[Data entries]
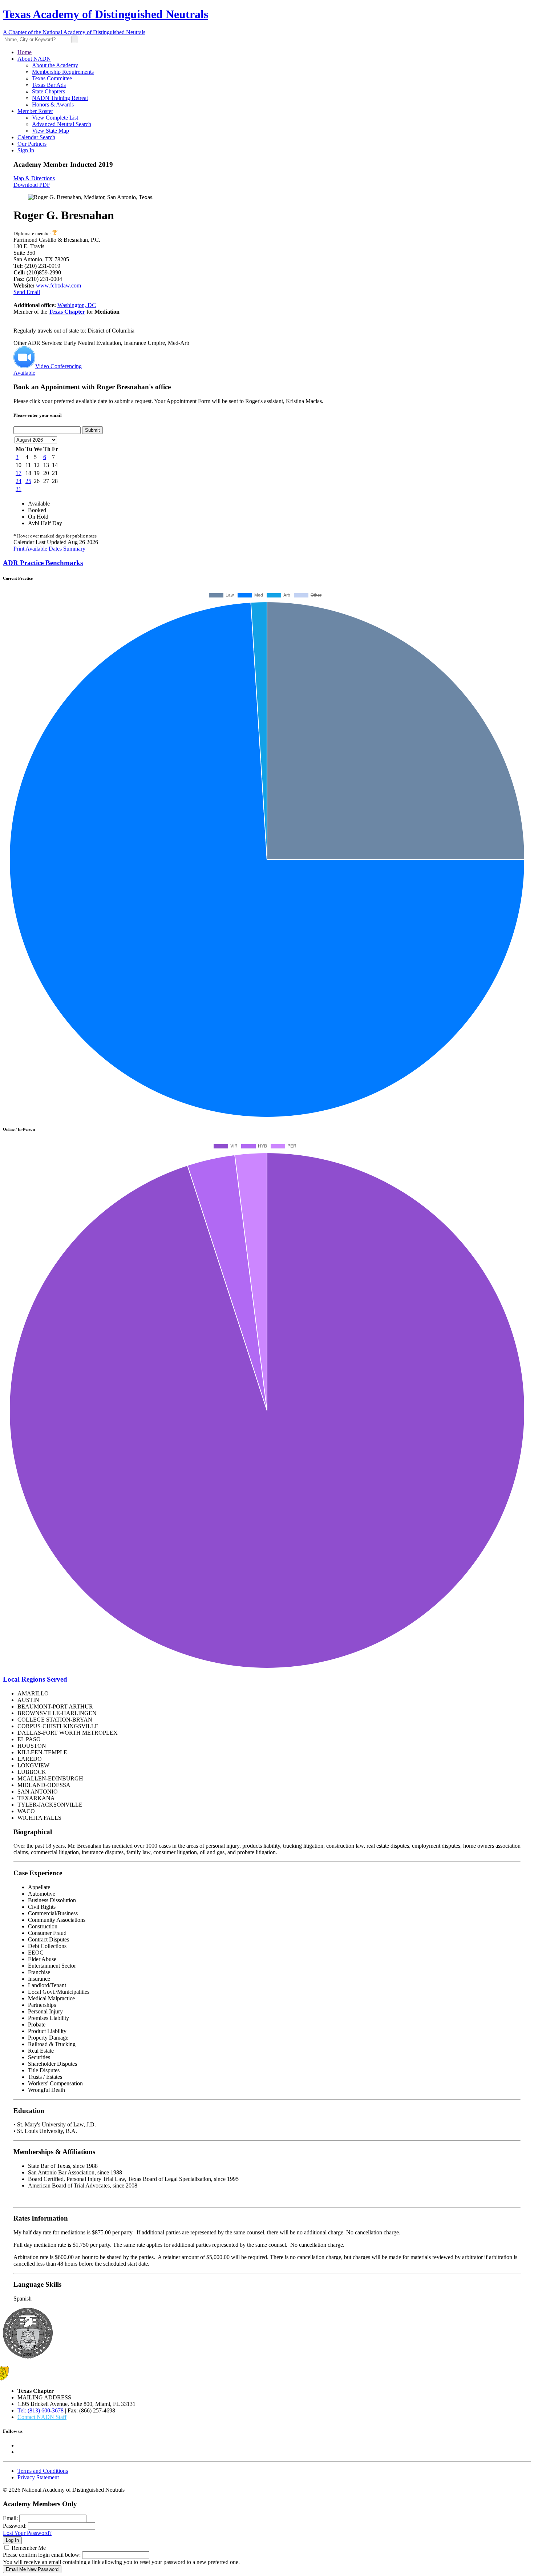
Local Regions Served (35, 1679)
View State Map (50, 131)
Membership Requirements (63, 72)
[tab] (267, 563)
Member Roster (35, 111)
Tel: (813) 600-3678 (40, 2410)
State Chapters (48, 91)
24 (18, 481)
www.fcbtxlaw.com (58, 285)
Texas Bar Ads (49, 85)
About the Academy (55, 65)
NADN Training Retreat (60, 98)
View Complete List (55, 117)
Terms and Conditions (42, 2471)
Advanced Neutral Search (61, 124)
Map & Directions (34, 178)
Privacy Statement (38, 2477)
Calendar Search (36, 137)
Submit (92, 430)
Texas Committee (52, 78)
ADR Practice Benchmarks (43, 563)
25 (28, 481)
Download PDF (31, 185)
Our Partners (31, 144)
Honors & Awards (53, 104)
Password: (15, 2526)
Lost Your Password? (27, 2533)
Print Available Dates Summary (49, 549)
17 (18, 473)
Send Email (26, 292)
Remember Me (29, 2548)
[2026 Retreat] (54, 233)
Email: (10, 2518)
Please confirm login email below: (42, 2555)
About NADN (34, 59)
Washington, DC (76, 305)
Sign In (25, 150)
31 (18, 489)
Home (24, 52)
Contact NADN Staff (41, 2417)
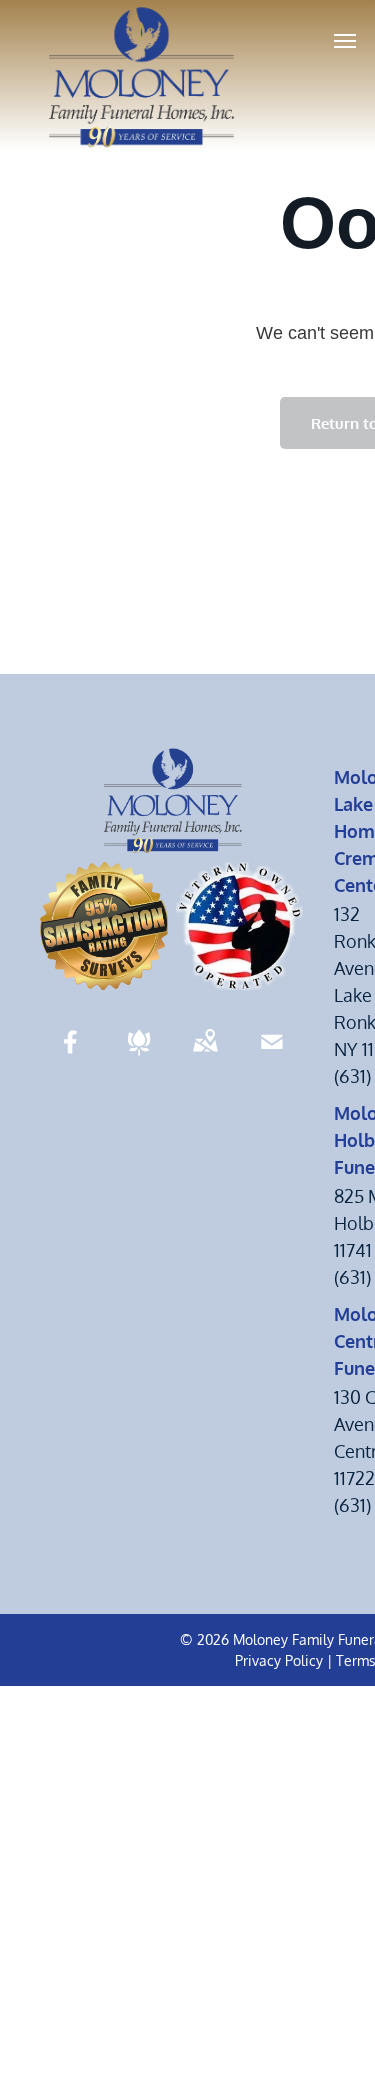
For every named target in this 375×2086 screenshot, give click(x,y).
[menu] (345, 41)
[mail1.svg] (272, 1055)
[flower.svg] (139, 1055)
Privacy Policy (279, 1660)
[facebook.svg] (71, 1055)
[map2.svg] (205, 1055)
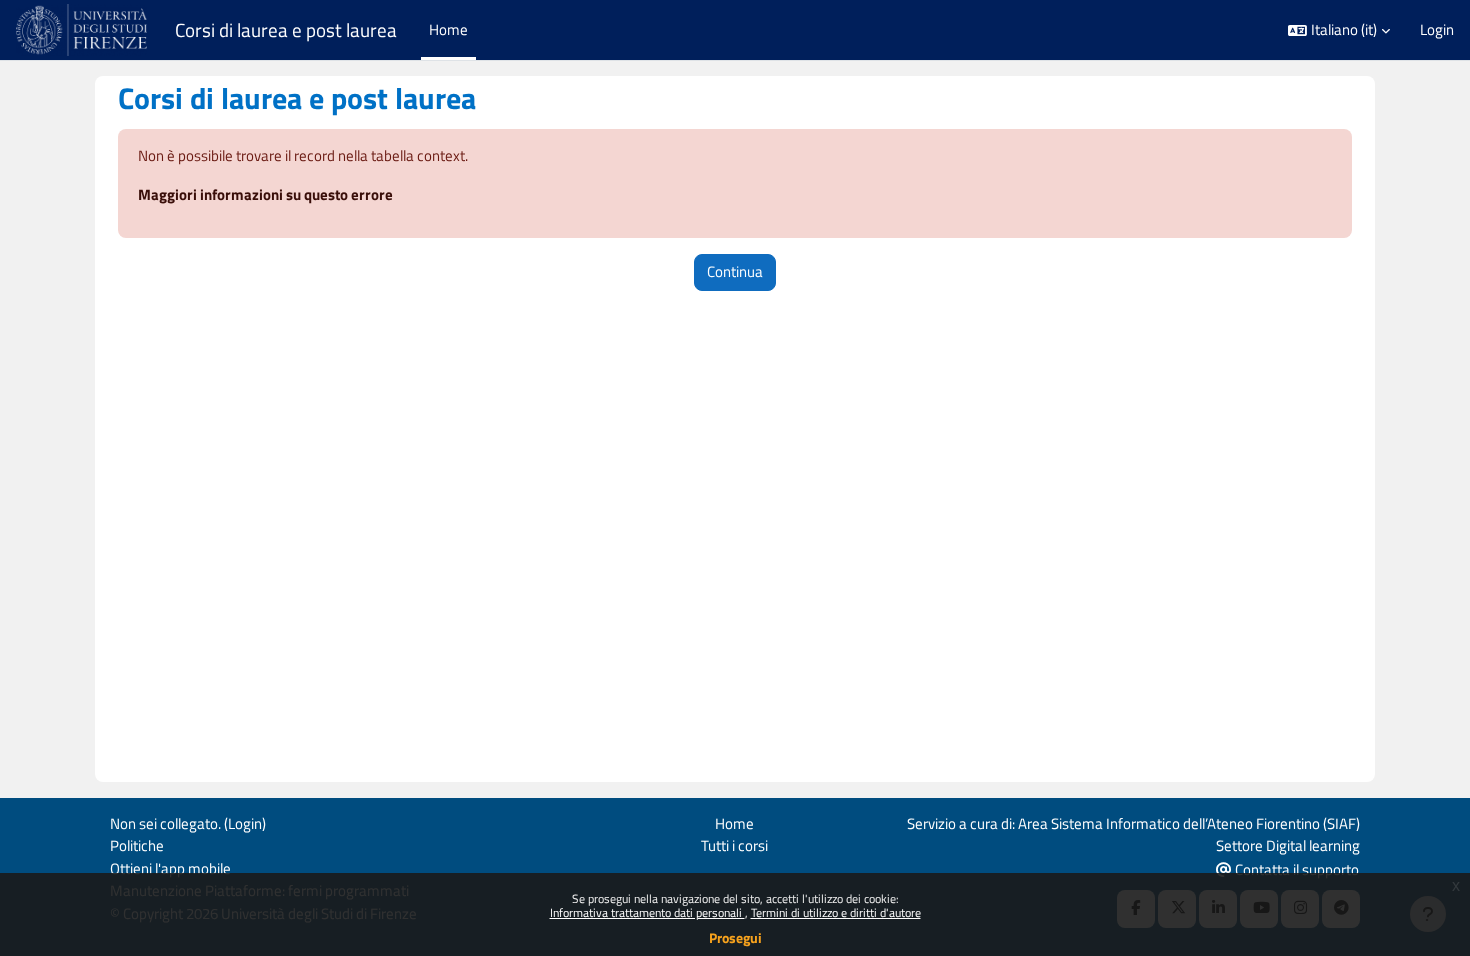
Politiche (137, 845)
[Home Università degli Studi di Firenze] (83, 30)
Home (734, 823)
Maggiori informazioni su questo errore (265, 194)
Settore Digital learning (1288, 845)
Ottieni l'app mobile (170, 868)
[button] (1339, 30)
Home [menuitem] (448, 29)
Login (1437, 30)
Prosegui (735, 937)
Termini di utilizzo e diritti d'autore (836, 912)
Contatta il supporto (1295, 869)
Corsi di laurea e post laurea (286, 30)
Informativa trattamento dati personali (647, 912)
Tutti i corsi (734, 845)
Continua (735, 271)
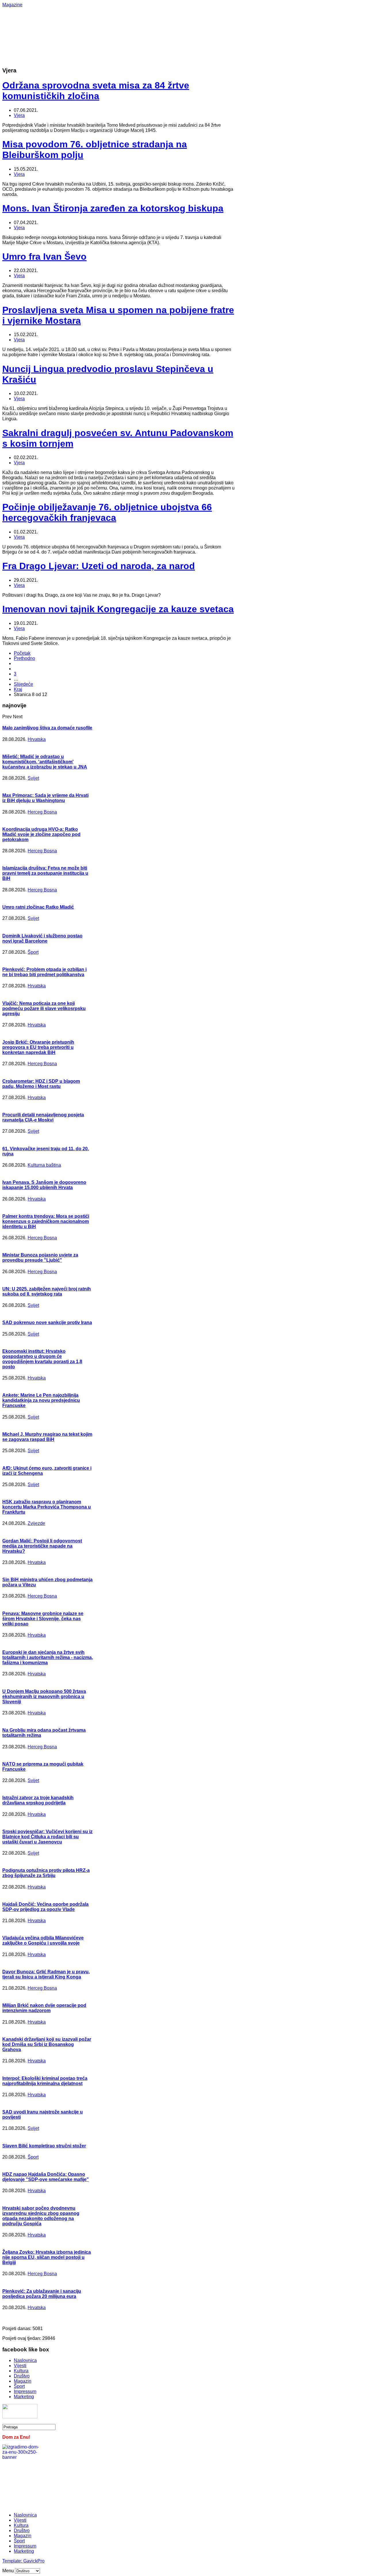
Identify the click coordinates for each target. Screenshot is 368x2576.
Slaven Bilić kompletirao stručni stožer (44, 2145)
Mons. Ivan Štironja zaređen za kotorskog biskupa (112, 208)
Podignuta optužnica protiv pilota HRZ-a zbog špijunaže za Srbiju (46, 1873)
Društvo (22, 2375)
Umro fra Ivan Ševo (44, 256)
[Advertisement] (184, 20)
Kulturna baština (44, 1165)
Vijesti (20, 2365)
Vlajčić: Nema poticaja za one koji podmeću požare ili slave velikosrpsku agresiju (44, 1008)
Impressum (25, 2391)
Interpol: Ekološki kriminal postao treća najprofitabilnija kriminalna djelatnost (44, 2081)
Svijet (33, 778)
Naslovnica (25, 2360)
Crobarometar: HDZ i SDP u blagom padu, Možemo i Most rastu (41, 1084)
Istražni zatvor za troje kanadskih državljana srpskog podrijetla (38, 1800)
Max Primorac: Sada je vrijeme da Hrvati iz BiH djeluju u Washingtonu (45, 798)
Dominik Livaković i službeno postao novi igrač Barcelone (42, 938)
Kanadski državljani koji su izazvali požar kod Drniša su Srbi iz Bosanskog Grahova (46, 2044)
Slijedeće (23, 684)
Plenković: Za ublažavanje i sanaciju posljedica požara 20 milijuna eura (41, 2294)
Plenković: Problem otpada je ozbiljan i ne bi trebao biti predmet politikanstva (44, 972)
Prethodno (24, 658)
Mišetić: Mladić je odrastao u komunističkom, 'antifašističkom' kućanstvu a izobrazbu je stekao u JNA (44, 761)
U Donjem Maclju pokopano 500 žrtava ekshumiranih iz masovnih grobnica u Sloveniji (44, 1696)
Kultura (21, 2370)
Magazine (12, 4)
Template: (12, 2560)
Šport (33, 952)
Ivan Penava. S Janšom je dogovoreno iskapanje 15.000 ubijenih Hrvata (44, 1185)
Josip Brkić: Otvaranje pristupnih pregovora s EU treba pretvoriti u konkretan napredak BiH (38, 1047)
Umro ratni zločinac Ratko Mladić (38, 907)
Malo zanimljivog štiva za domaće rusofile (47, 727)
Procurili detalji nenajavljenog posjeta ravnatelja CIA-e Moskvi (43, 1117)
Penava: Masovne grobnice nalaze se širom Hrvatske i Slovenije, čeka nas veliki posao (42, 1618)
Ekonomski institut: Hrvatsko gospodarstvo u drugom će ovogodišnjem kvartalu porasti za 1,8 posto (42, 1359)
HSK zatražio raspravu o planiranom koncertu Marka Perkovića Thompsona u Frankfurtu (46, 1507)
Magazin (22, 2381)
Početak (22, 653)
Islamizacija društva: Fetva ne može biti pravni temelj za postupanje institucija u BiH (45, 873)
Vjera (19, 115)
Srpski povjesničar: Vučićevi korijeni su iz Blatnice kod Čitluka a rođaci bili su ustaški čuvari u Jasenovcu (47, 1836)
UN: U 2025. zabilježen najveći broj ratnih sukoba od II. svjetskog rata (46, 1291)
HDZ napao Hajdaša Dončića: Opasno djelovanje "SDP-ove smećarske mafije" (45, 2177)
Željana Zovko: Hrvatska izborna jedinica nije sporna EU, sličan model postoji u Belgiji (46, 2257)
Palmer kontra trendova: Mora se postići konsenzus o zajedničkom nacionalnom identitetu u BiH (45, 1221)
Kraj (18, 689)
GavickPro (34, 2560)
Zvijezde (36, 1523)
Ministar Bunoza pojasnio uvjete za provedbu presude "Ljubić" (40, 1258)
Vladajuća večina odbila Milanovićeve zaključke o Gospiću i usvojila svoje (43, 1940)
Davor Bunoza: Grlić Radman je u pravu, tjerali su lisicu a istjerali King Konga (46, 1974)
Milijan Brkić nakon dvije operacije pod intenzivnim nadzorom (44, 2008)
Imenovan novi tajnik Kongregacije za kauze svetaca (118, 609)
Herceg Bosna (42, 812)
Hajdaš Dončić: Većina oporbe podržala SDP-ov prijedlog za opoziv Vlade (45, 1907)
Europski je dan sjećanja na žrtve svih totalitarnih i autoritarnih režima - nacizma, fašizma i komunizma (47, 1657)
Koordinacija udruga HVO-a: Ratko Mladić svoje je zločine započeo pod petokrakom (41, 834)
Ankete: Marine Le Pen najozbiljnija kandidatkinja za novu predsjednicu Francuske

--- What to produce ---
In the entries above, find the line with "NADN Training Retreat (60, 98)" and the line with "Naslovnica (25, 2360)". Write out exactly those two lines and every line between them, pictures excluded.

--- Exercise output ---
NADN Training Retreat (60, 98)
View Complete List (55, 117)
Terms and Conditions (42, 2471)
Advanced Neutral Search (61, 124)
Map & Directions (34, 178)
Privacy Statement (38, 2477)
Calendar Search (36, 137)
Submit (92, 430)
Texas Committee (52, 78)
ADR Practice Benchmarks (43, 563)
25 (28, 481)
Download PDF (31, 185)
Our Partners (31, 144)
Honors & Awards (53, 104)
Password: (15, 2526)
Lost Your Password? (27, 2533)
Print Available Dates Summary (49, 549)
17 (18, 473)
Send Email (26, 292)
Remember Me (29, 2548)
[2026 Retreat] (54, 233)
Email: (10, 2518)
Please confirm login email below: (42, 2555)
About NADN (34, 59)
Washington, DC (76, 305)
Sign In (25, 150)
31 (18, 489)
Home (24, 52)
Contact NADN Staff (41, 2417)
For every named target in this 375×2086 screenshot, give click(x,y).
[menu] (345, 41)
[mail1.svg] (272, 1055)
[flower.svg] (139, 1055)
Privacy Policy (279, 1660)
[facebook.svg] (71, 1055)
[map2.svg] (205, 1055)
Politiche (137, 845)
[Home Università degli Studi di Firenze] (83, 30)
Home (734, 823)
Maggiori informazioni su questo errore (265, 194)
Settore Digital learning (1288, 845)
Ottieni l'app mobile (170, 868)
[button] (1339, 30)
Home [menuitem] (448, 29)
Login (1437, 30)
Prosegui (735, 937)
Termini di utilizzo e diritti d'autore (836, 912)
Contatta il supporto (1295, 869)
Corsi di laurea e post laurea (286, 30)
Informativa trattamento dati personali (647, 912)
Tutti i corsi (734, 845)
Continua (735, 271)
Identify the click coordinates for each target. Screenshot is 368x2576.
Slaven Bilić kompletirao stručni stožer (44, 2145)
Mons. Ivan Štironja zaređen za kotorskog biskupa (112, 208)
Podignuta optužnica protiv pilota HRZ-a zbog špijunaže za Srbiju (46, 1873)
Društvo (22, 2375)
Umro fra Ivan Ševo (44, 256)
[Advertisement] (184, 20)
Kulturna baština (44, 1165)
Vijesti (20, 2365)
Vlajčić: Nema poticaja za one koji podmeću požare ili slave velikosrpsku agresiju (44, 1008)
Impressum (25, 2391)
Interpol: Ekološki kriminal postao treća najprofitabilnija kriminalna djelatnost (44, 2081)
Svijet (33, 778)
Naslovnica (25, 2360)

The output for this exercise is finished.